For immunofluorescence assay, fixed cells or tissue sections were treated to allow penetration of primary antibodies targeting ZO-1 (ab307799, Abcam, UK), Occludin (ab216327, Abcam, UK), Claudin-5 (ab131259, Abcam, UK), and CD31 (Sc-376764, SANTA CRUZ, US), followed by incubation with Alexa Fluor-conjugated secondary antibodies and DAPI staining. Confocal microscopy facilitated the visualization of these markers (Li et al. 2019).
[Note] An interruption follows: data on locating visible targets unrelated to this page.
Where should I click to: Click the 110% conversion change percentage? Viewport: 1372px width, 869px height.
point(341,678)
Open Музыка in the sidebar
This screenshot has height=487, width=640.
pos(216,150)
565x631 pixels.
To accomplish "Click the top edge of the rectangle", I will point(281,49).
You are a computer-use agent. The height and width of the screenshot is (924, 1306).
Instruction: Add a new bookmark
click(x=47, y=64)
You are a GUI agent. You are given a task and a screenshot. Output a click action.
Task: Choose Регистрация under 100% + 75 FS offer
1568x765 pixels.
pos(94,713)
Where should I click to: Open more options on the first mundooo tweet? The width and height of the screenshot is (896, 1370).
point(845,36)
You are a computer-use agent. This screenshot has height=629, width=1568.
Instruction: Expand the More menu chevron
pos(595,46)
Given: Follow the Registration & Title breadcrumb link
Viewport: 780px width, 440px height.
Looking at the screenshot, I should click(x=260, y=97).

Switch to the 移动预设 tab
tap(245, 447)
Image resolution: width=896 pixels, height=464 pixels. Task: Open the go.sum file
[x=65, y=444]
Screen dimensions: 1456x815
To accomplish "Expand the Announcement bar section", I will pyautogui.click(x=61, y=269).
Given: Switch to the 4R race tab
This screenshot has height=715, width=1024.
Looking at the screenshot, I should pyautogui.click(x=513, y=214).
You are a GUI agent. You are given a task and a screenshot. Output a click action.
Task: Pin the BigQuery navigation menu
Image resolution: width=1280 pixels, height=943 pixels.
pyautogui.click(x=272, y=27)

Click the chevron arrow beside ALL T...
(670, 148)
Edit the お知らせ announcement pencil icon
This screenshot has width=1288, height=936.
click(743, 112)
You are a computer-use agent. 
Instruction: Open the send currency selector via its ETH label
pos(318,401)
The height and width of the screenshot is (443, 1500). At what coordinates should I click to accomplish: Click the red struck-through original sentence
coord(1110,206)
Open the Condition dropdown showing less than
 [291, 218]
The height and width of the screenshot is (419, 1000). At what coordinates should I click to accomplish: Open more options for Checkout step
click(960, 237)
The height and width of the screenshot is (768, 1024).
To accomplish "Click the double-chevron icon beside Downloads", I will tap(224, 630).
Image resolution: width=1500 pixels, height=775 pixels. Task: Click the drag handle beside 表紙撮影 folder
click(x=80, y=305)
The immunohistochemistry protocol entailed the use of antibodies specific to NeuN (ab177487, Abcam), TNF-α (ab307164, Abcam), and IL-1β (ab283818, Abcam). Following secondary antibody application and SABC amplification, the DAB chromogen revealed the localization of target proteins, which was counterstained with hematoxylin. Observations were made under an upright microscope (BX63, Olympus, Japan) (Li et al. 2020b).

Evans blue assay

To assess vascular leakage, mice were intravenously injected with 100 µL of 2% Evans Blue (E2129, Sigma Aldrich, MO). Then, 2 h post-injection, mice were euthanized and perfused with PBS. Brain tissues were then dissected and examined under a stereo microscope for horizontal and coronal sections. After removing the cerebellum and olfactory bulbs, half-brains were weighed, homogenized in 1 mL formamide (F274368, Aladdin, Shanghai, China), and incubated at 60 °C overnight. Brain homogenates were centrifuged at 14,000 rpm for 30 min, and the supernatant containing Evans Blue was transferred to a 96-well plate, with 200 µL per well, including replicates. Optical density at 620 nm was measured using a pre-warmed microplate reader (Li et al. 2022).